Intelligence_ From Secrets to Policy - Mark M. Lowenthal [18]
THE CUBAN MISSILE CRISIS (1962). Although now widely interpreted as a success, the confrontation with the Soviet Union over its planned deployment of missiles in Cuba was initially a failure in terms of intelligence analysis. All analysts, with the notable exception of DCI John McCone (1961-1965), had argued that Soviet premier Nikita Khrushchev would not be so bold or rash as to place missiles in Cuba. Analysts also assumed that no Soviet tactical nuclear missiles were in Cuba and that local Soviet commanders did not have authority to use nuclear weapons without first asking Moscow—both of which turned out to be false, although this was not known until 1992. The missile crisis was a success in that U.S. intelligence discovered the missile sites before they were completed, giving President Kennedy sufficient time to deal with the situation without resorting to force. U.S. intelligence was also able to give Kennedy firm assessments of Soviet strategic and conventional force capabilities, which bolstered his ability to make difficult decisions. It was an excellent example of different types of intelligence collection working together to support one another and to provide tips to other potential collection opportunities. The intelligence community’s performance in this instance went a long way toward rehabilitating its reputation after the failure of the Bay of Pigs.
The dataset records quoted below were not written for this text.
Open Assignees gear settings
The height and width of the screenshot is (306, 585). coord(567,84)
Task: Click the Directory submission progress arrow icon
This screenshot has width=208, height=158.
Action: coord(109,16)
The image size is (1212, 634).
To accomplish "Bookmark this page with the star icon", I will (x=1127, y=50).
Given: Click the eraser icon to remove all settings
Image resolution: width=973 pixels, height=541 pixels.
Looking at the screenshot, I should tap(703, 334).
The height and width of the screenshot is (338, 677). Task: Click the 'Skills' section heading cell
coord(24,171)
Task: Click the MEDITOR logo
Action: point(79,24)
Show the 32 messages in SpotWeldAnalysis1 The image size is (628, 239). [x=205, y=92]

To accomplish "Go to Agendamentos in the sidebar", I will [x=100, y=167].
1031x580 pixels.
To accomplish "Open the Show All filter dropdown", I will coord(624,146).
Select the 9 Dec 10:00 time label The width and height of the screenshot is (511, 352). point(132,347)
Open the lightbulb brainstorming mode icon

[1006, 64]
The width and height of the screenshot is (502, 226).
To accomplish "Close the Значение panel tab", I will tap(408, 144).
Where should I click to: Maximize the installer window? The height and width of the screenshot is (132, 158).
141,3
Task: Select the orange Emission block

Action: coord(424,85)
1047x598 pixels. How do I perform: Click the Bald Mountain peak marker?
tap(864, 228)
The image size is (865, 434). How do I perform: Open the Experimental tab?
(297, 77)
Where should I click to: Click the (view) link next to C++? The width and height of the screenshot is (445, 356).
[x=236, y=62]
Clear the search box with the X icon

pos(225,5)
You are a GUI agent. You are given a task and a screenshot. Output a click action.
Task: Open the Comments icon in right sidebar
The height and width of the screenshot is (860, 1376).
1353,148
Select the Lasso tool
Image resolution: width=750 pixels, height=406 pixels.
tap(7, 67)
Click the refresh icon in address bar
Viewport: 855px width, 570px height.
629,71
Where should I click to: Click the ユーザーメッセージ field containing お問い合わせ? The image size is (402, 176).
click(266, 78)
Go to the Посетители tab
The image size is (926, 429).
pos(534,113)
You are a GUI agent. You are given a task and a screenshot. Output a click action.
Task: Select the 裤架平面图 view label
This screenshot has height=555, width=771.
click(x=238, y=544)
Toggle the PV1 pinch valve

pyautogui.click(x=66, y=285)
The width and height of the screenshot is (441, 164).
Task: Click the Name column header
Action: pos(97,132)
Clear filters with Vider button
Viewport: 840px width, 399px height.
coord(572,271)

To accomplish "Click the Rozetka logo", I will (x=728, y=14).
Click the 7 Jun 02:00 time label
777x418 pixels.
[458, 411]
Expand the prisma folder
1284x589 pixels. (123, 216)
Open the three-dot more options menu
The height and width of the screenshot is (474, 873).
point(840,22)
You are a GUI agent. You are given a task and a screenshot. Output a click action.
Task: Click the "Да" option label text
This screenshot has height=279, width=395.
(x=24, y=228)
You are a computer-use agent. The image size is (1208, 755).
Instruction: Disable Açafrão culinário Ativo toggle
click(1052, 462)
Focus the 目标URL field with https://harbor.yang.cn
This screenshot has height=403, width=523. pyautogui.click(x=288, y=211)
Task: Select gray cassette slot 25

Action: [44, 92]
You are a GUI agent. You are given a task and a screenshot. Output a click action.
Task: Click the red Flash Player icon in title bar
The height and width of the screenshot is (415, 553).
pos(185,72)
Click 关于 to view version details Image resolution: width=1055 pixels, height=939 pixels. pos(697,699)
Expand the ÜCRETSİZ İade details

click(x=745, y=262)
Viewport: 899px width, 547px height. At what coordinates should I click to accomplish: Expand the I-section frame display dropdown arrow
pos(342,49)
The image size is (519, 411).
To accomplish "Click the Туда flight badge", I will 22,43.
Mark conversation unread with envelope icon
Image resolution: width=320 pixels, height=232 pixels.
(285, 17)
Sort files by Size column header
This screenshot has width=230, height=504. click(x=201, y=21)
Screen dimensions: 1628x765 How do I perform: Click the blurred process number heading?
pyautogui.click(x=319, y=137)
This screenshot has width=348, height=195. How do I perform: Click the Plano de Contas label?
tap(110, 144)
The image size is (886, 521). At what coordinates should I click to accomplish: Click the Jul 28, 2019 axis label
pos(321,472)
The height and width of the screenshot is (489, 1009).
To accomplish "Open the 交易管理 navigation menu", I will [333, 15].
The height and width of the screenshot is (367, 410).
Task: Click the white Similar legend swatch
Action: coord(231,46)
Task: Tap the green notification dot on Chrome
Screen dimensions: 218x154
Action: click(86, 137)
THE VIETNAM WAR (1964-1975). The war in Vietnam had three important effects on U.S. intelligence. First, during the war concerns grew that frustrated policy makers were politicizing intelligence to be supportive of policy. The Tet offensive in 1968 is a case in point. U.S. intelligence picked up Viet Cong preparations for a large-scale offensive in South Vietnam. President Lyndon B. Johnson had two unpalatable choices. He could prepare the public for the event, but then face being asked how this large-scale enemy attack was possible if the United States was winning the war. Or he could attempt to ride out the attack, confident that it would be defeated. Johnson took the second choice. The Viet Cong were defeated militarily in Tet after some bitter and costly fighting, but the attack and the scale of military operations that the United States undertook to defeat them turned a successful intelligence warning and a military victory into a major political defeat. Many wrongly assumed that the attack was a surprise.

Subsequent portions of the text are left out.